Curiosity and trust prove to be our downfall online.
In an era of record-setting numbers of data breaches, hacking events, and compromised consumer records, it’s easy to blame the technology for letting us down. But a new report sheds a little light on the real problem in cybersecurity: human error.
According to a report by ProofPoint, “Over the last year, cyber criminals have continued to increase their use of social engineering rather than automated exploits, scaling up people-centered threats and attacks that rely on human interaction. They have found new ways to exploit ‘the human factor’—the instincts of curiosity and trust that lead well-intentioned people to click, download, install, move funds, and more every day. These threats focused on people and their roles within an organization rather than just computer systems and IT infrastructure”.
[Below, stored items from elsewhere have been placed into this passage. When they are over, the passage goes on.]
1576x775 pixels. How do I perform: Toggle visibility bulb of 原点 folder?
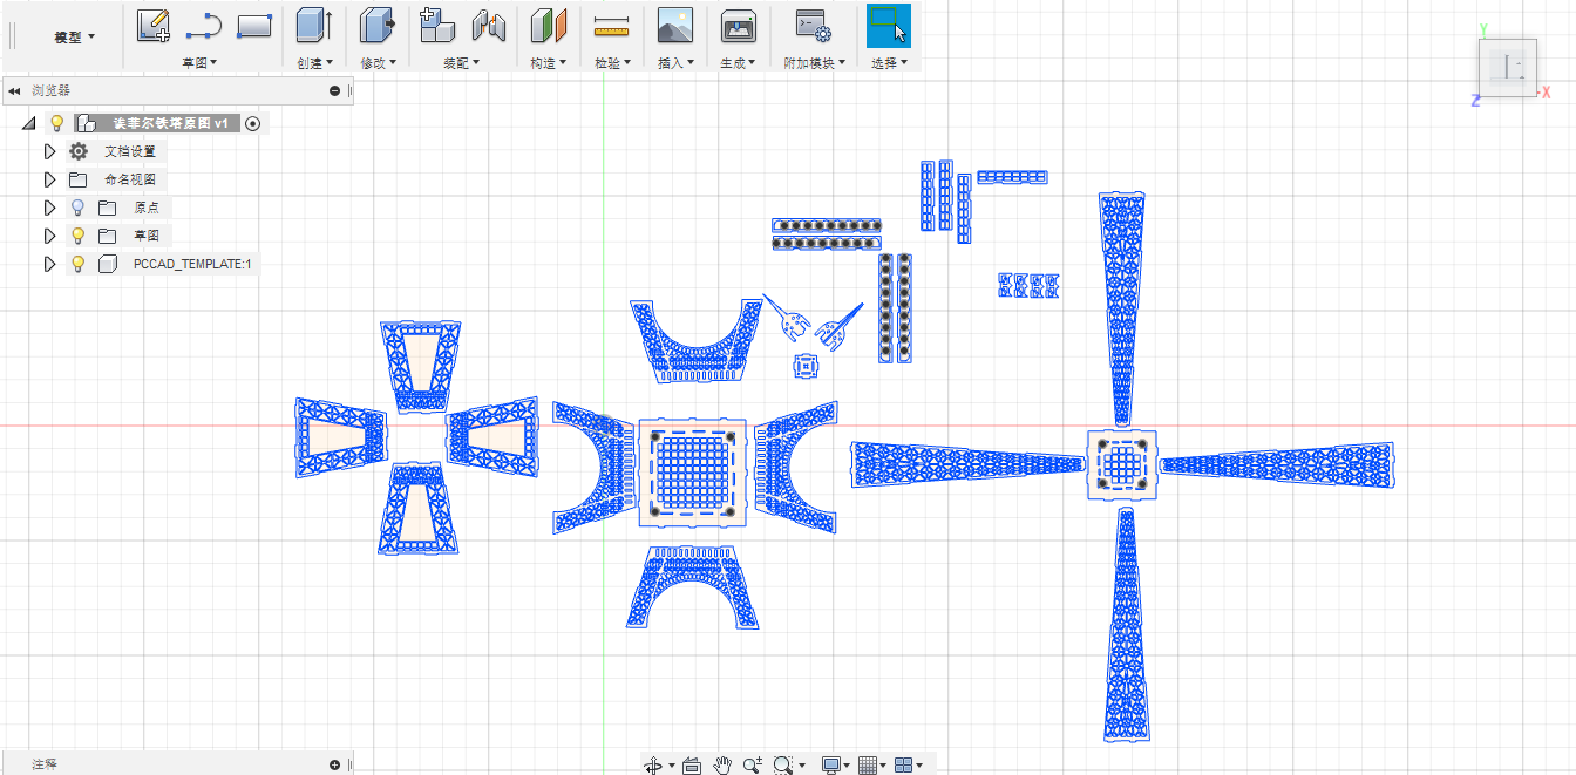(78, 207)
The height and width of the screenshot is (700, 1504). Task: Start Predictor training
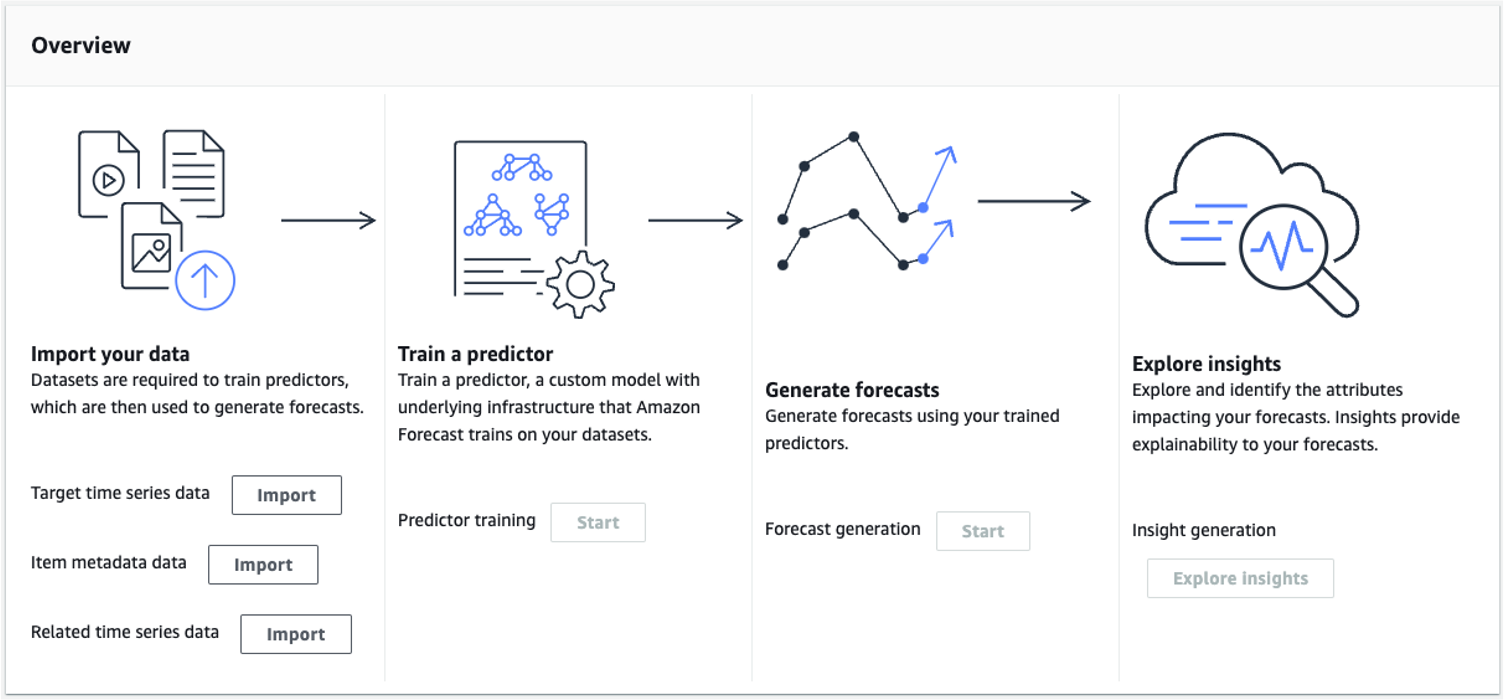pyautogui.click(x=598, y=522)
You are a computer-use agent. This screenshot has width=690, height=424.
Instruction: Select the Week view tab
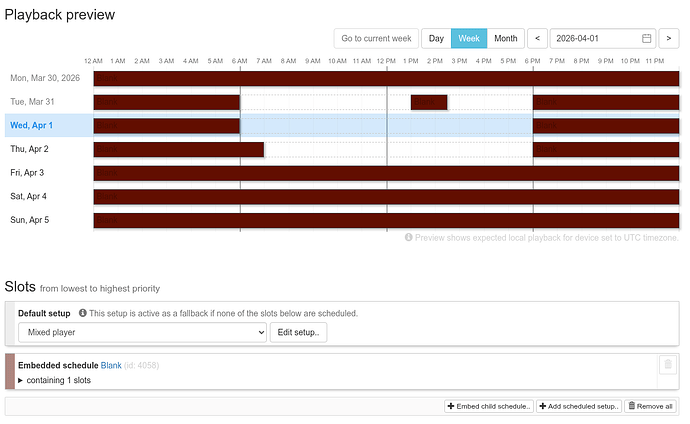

What does this mean? It means that someone within the company is still as likely as ever to click on a link in an email that says, “You won’t believe these pictures I found of you online!” At the same time, an employee may be just as likely to fall for an email that appears to originate from the boss, demanding that passwords be divulged, account numbers be changed, or sensitive files be sent over.
Social engineering is much easier to pull off than advanced hacking of a network, especially one that’s supposed to have top-notch security. But in many recent headlining events, a simple mistake left a door open for hackers to walk right through. The recent rash of databases discovered online due to unsecured Amazon S3 servers illustrates that point.
So how does a business go about fully securing itself against human error? After all, yet another employee training seminar can only go so far; enacting stricter protocols like “need to know basis” access to files and servers can mean a loss of efficiency and a general feeling of devaluation and mistrust. In order to seal up the cracks and solve the employee problem, businesses have to simultaneously ensure that everyone knows how to avoid social engineering while also getting their work done.